▸ **Problem details**
Please pick out and copy each line of the records below that contains the string "button". Case counts.

▸ **Exercise data**
____

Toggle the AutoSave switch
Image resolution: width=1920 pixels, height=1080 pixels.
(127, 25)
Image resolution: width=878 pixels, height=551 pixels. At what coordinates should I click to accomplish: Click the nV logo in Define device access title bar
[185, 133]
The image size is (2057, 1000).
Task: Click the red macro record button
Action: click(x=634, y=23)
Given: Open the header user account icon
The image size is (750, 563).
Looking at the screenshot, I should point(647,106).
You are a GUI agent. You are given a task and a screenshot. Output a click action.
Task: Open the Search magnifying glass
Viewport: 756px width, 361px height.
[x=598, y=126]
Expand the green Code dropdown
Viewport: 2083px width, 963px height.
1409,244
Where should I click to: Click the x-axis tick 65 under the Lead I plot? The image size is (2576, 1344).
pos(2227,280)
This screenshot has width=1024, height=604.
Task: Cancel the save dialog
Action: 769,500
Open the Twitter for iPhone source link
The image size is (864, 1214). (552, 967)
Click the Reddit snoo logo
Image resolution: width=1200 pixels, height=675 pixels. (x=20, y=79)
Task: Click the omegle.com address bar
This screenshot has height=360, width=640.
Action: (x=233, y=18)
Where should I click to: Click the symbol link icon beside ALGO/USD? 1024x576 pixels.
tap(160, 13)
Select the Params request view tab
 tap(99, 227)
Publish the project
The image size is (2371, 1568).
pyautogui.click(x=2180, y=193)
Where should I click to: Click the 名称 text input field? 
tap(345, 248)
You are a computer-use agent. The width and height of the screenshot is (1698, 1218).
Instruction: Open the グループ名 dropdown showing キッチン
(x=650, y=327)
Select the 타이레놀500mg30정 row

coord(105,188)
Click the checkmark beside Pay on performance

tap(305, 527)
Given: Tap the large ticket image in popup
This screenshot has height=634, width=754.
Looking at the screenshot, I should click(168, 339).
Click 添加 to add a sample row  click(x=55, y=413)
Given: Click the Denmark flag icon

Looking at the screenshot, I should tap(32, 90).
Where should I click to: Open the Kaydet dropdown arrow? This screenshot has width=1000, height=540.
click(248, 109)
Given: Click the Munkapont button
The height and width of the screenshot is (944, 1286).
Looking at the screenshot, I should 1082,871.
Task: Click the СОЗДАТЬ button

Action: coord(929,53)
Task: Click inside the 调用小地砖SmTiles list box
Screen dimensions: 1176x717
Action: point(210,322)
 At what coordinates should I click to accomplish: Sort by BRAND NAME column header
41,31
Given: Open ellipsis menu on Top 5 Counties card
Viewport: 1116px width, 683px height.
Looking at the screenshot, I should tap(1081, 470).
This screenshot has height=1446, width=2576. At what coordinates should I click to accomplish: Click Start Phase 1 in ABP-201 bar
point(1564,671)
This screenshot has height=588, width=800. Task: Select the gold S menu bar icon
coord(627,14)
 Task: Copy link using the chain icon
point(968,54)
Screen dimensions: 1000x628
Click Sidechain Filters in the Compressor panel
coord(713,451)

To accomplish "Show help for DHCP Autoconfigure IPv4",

____

▸ **Result of this exercise**
Task: Click the red macro record button
Given: Click the Munkapont button
Task: Click the СОЗДАТЬ button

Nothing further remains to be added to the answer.